Carolina Ferraz expõe regras rígidas na criação das filhas: ‘Eu que mando’
Em entrevista ao RivoTalks, a atriz e apresentadora de 58 anos revelou as duas exigências inegociáveis que mantém com Valentina e Isabel

A atriz e apresentadora Carolina Ferraz, de 58 anos de idade, abriu o jogo sobre a dinâmica familiar com as suas duas filhas: Valentina, de 30 anos (fruto de sua antiga relação com o publicitário italiano Mario Cohen), e Isabel, de 11 (de sua união com o médico Marcelo Marins). Durante uma participação sincera no podcast RivoTalks, quadro de entrevistas do portal RivoNews, a artista defendeu os seus métodos de educação e detalhou as exigências que faz dentro de casa.
“Você tem uma regra com as suas filhas. Duas regras, na verdade, que são muito interessantes. Não pode mentir?”, perguntou o apresentador Gabriel Wainer à convidada durante o bate-papo.
A ex-atriz da Globo respondeu prontamente que não tolerava mentiras. Na sequência, Gabriel continuou o questionamento: “E tem que estar disponível o tempo todo nem que seja para dizer: ‘Não posso falar agora?’.”. Carolina confirmou: “Exatamente.”
Ao perceber a linha de raciocínio do entrevistador, que mencionou ter conversado sobre o tema na reunião de pauta com a jornalista Cecília Flesch, Carolina Ferraz brincou: “Você achou: ‘Que louca! (risos)'”
Debate sobre comportamento controlador e papel de mãe
Gabriel então opinou sobre a primeira impressão que a exigência telefônica causa no público: “Em um primeiro momento, você pensa: ‘Não… Meio controladora, né? Comportamento controlador… Mas, com a sua história, com seu background familiar principalmente, pode soar também como alguém que sabe o que é perder quem se ama em um…”.
Carolina interrompeu para explicar o seu ponto de vista de forma firme e madura, assumindo parte do rótulo, mas justificando a importância da hierarquia familiar na educação das herdeiras.
“Eu acho que talvez tenha um pouco a ver com controle. Deixa eu assumir que talvez eu seja um pouco controladora, né? Vamos lá. Mas é because eu não estou em todos os lugares o tempo todo. Se as pessoas não me ajudarem, eu não dou conta. E eu não crio sozinha. Eu crio com elas. Eu sou a mãe, eu não sou brother, sou eu que mando. Eu não estou aqui fazendo de conta que eu sou sua best friend. Eu até sou sua amiga, claro! Adoro quando elas vêm e me contam as coisas, se abrem, acho lindo. Mas eu sou a mãe”, argumentou a famosa.

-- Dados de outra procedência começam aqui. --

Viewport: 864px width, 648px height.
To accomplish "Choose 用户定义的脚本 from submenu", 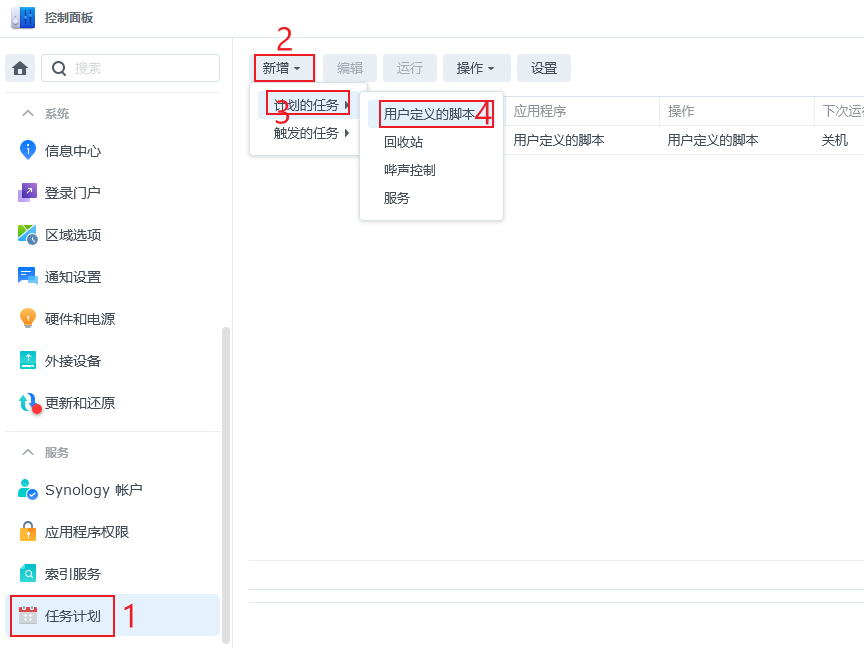I will tap(431, 114).
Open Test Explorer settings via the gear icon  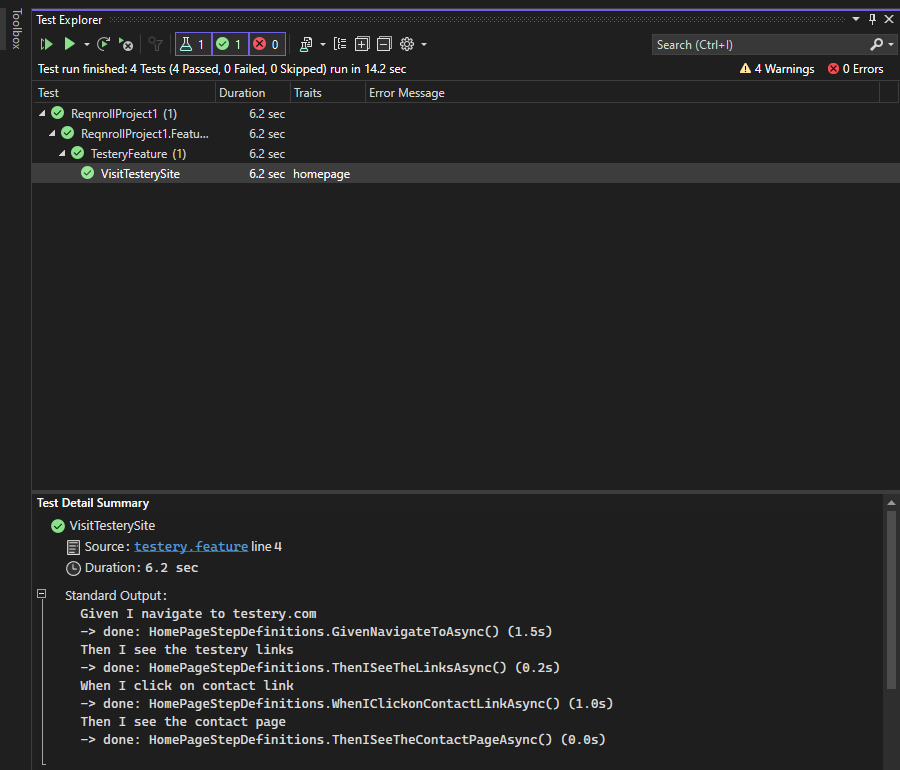[407, 44]
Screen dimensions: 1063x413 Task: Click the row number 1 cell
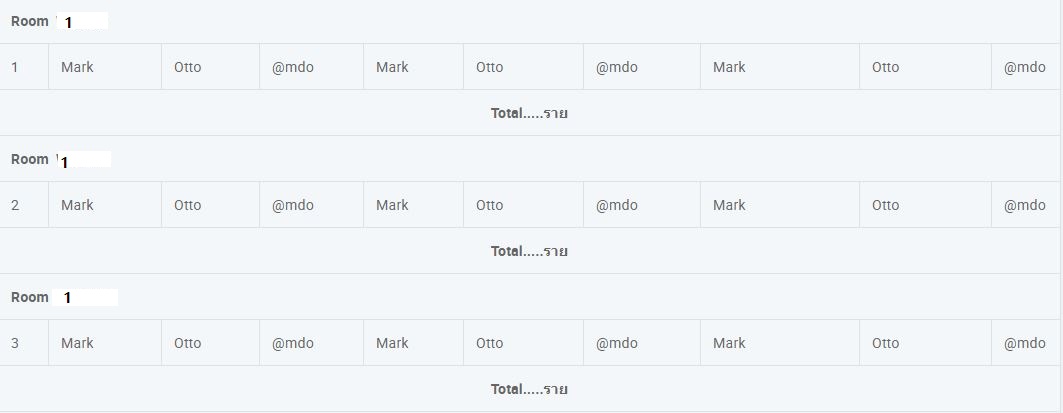point(24,67)
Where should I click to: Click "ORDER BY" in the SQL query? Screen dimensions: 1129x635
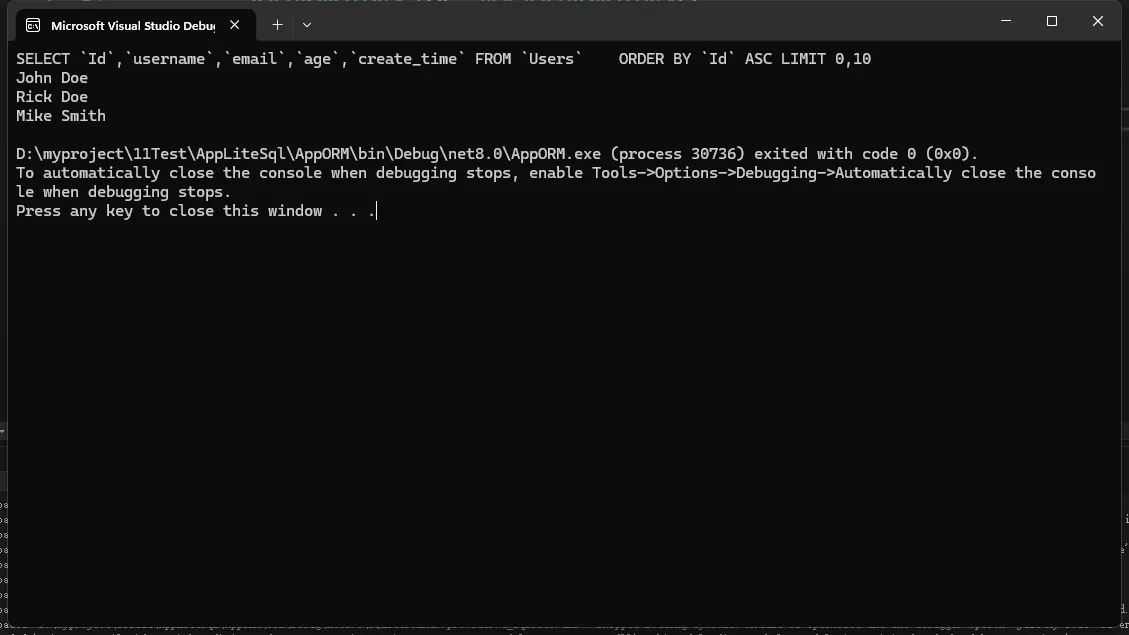coord(655,59)
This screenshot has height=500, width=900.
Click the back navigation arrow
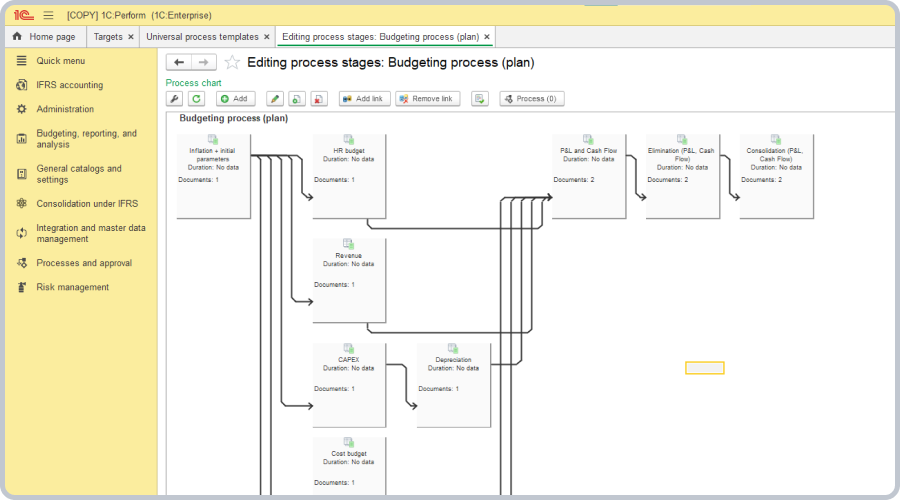178,62
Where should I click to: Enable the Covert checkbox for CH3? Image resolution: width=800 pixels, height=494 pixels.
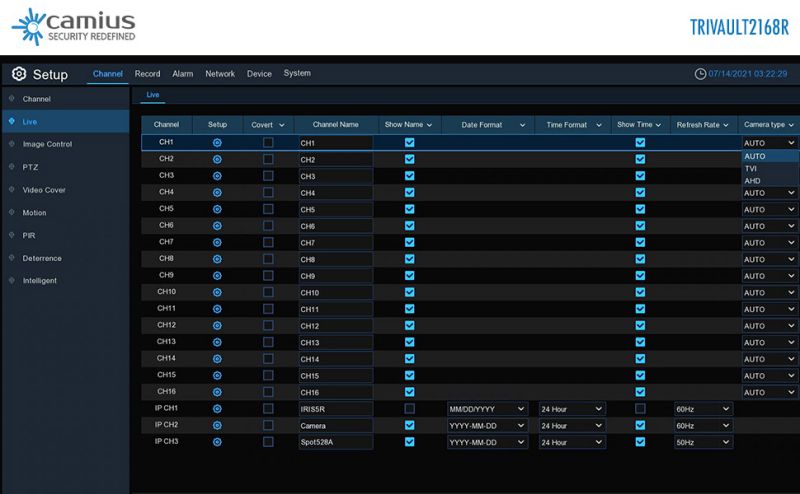267,176
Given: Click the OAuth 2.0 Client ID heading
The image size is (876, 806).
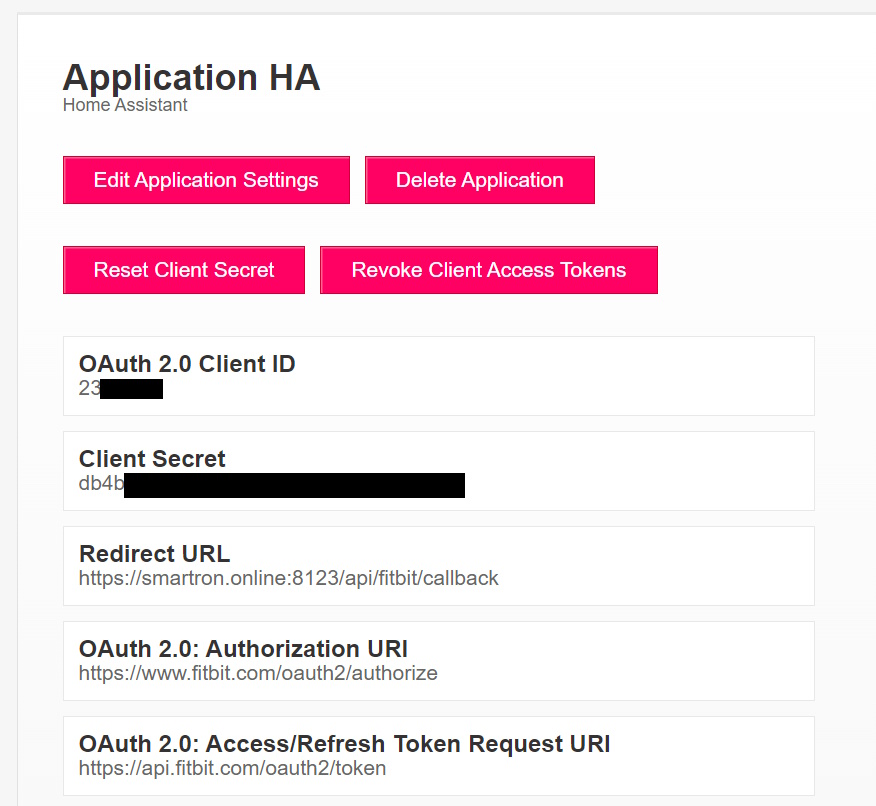Looking at the screenshot, I should 186,363.
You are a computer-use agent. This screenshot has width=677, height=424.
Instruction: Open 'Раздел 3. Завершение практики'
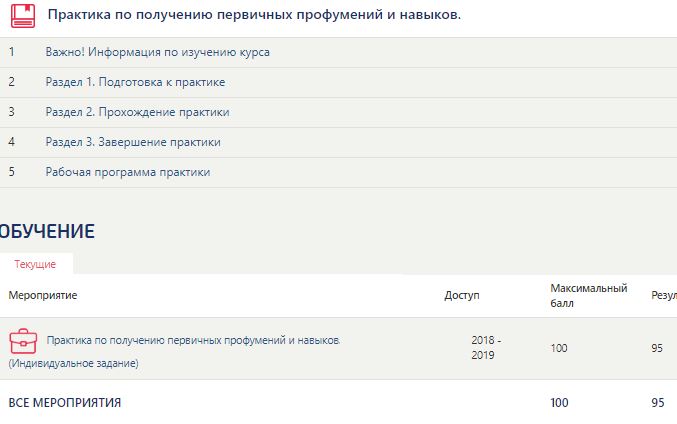point(133,142)
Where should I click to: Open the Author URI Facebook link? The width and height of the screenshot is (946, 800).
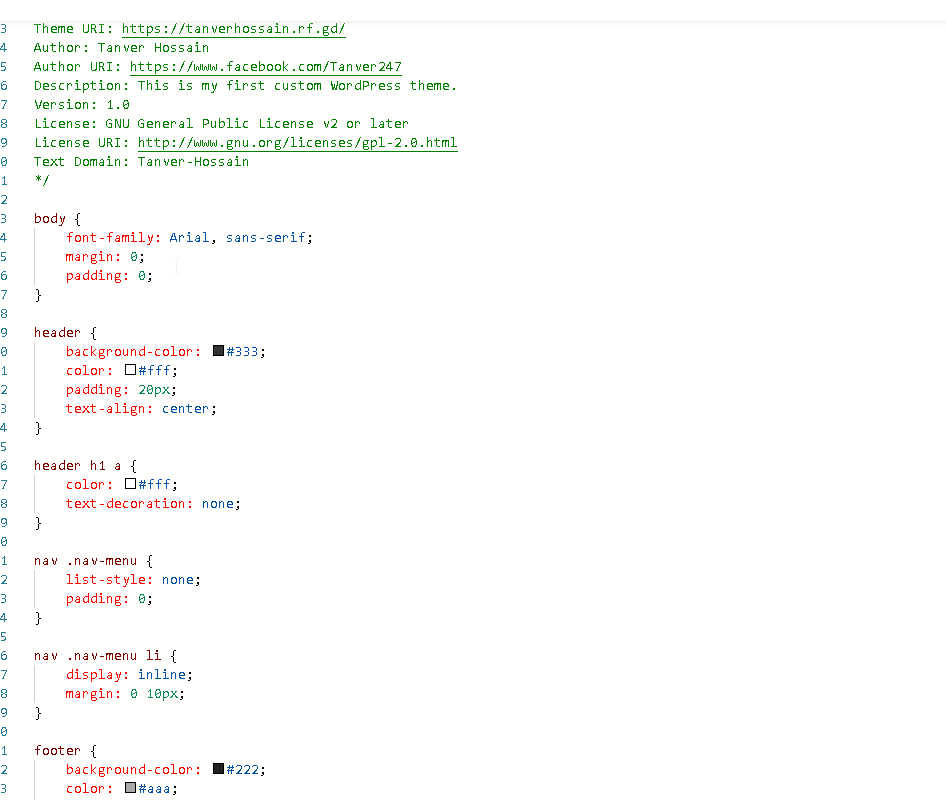pos(265,67)
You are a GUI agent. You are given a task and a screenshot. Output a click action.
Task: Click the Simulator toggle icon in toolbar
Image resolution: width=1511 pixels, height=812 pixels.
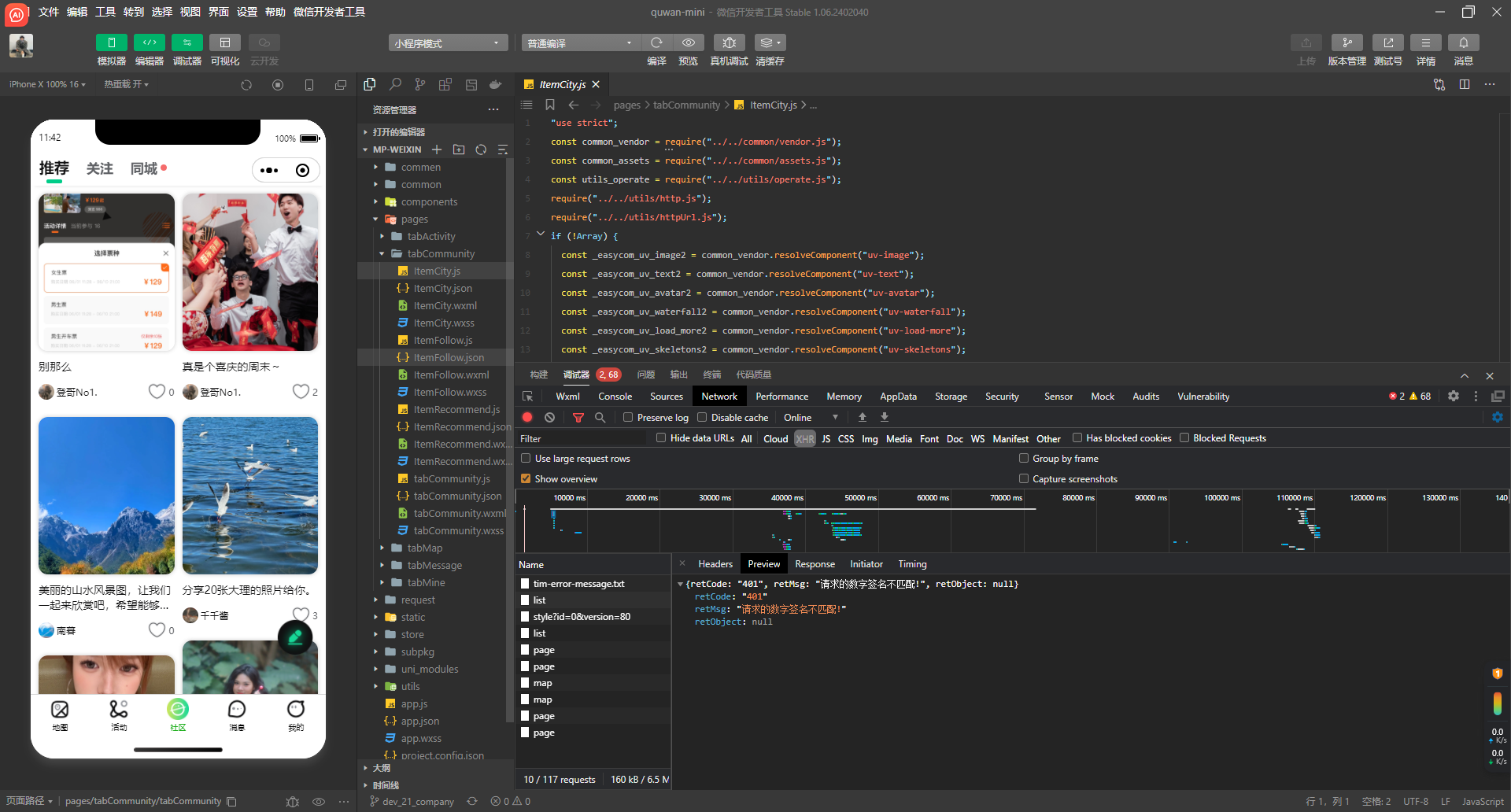111,42
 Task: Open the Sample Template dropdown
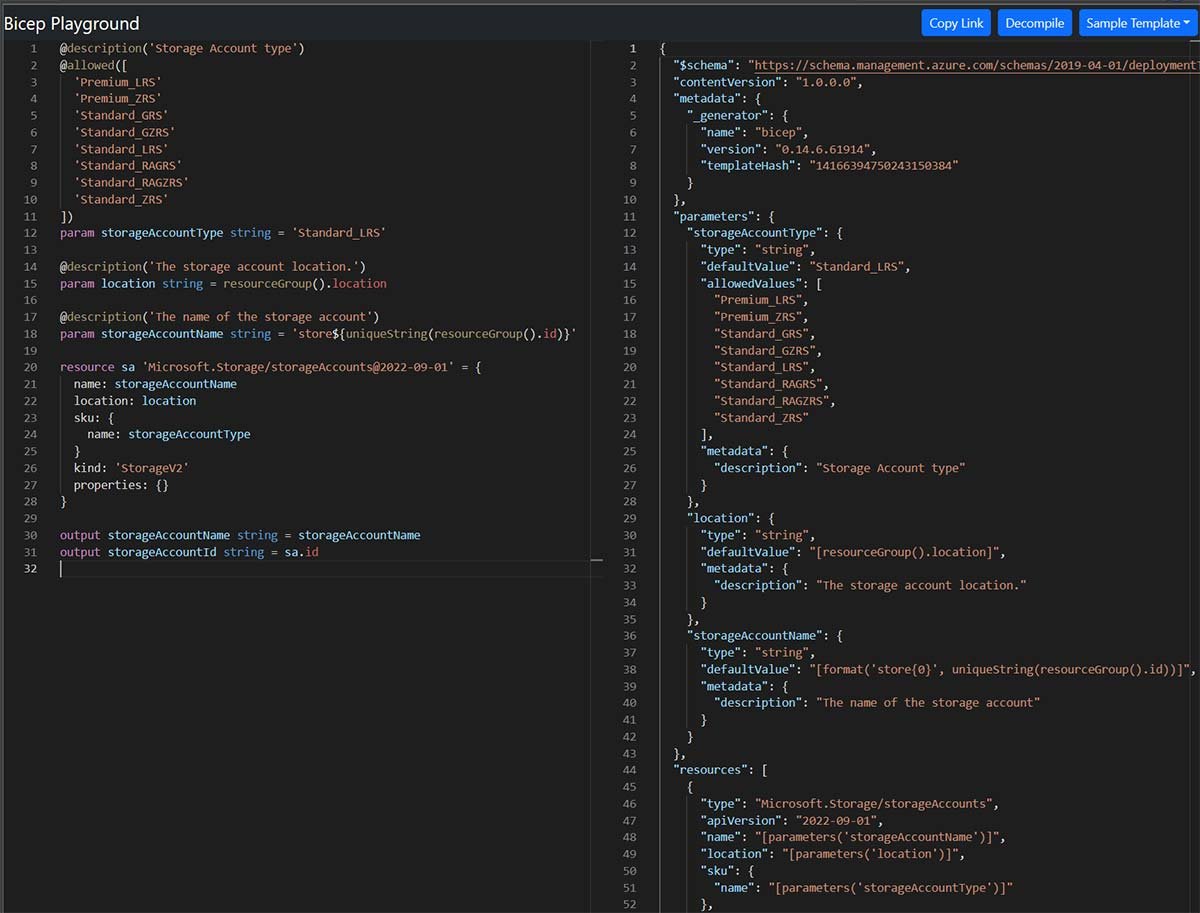tap(1138, 23)
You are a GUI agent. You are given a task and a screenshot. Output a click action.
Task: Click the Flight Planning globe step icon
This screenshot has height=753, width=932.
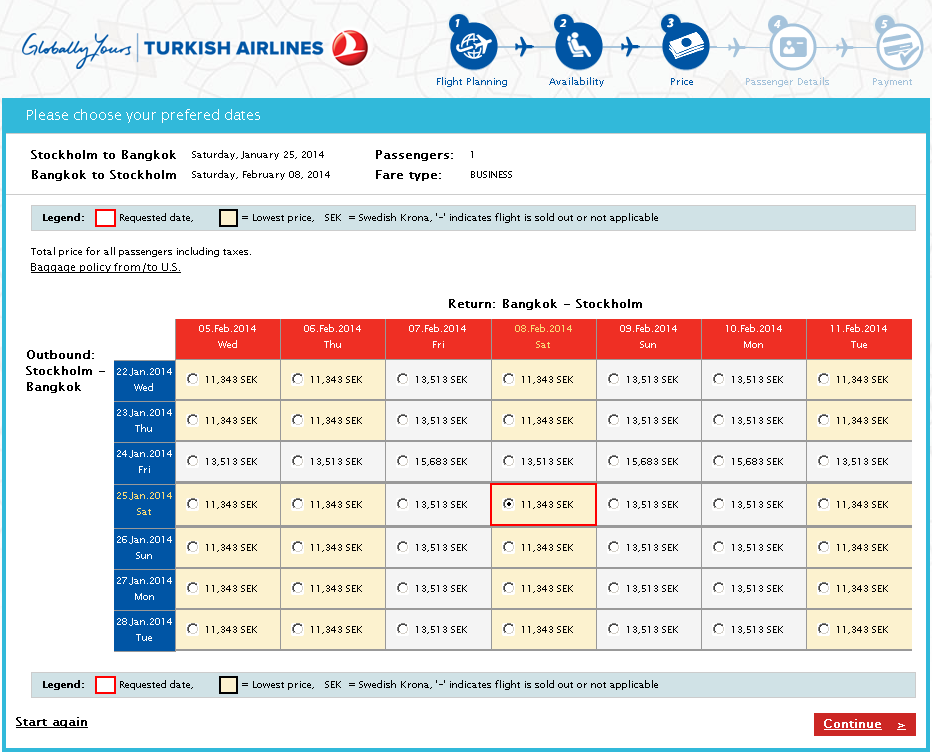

Atriz defende respeito e empatia
A comandante do Domingo Espetacular reforçou que sua dedicação como provedora exige uma contrapartida de respeito e atenção por parte das filhas, destacando que o argumento de falta de tempo não justifica o sumiço no celular.
“Eu não estou aqui a passeio. Se eu tiver que fazer coisa errada, a culpa também vai ser minha. Isso eu não vou compartilhar com elas. Mas, se eu trabalho como uma louca, se ela me ligar, eu vou atender. O que eu peço, eu dou. E eu sou 50 vezes mais ocupada que qualquer uma delas. Então, meu amor, tem que atender, sim. Tem que atender e tem que dizer: ‘Mamãe, está horrível o barulho, está uma porcaria, eu não consigo falar com você. Te ligo daqui a pouco.’ Senão não sai, senão não faz”, desabafou.
Para encerrar, Carolina Ferraz ligou a obrigação de atender o telefone a uma lição de empatia e consideração com o próximo, deixando claro que os laços familiares estão acima de qualquer correria do cotidiano.
“Liberdade é responsabilidade, meu amor. Não dá para você ser livre se você não é responsável. E a gente começa sendo responsável pensando no próximo. Eu tenho uma filha, eu tenho uma mãe. Por que eu vou fazer isso com ela se eu posso atender o telefone? Se eu estou trabalhando no meio do estúdio, com 50 cenas, posso… É filho. Dá licença?”, completou.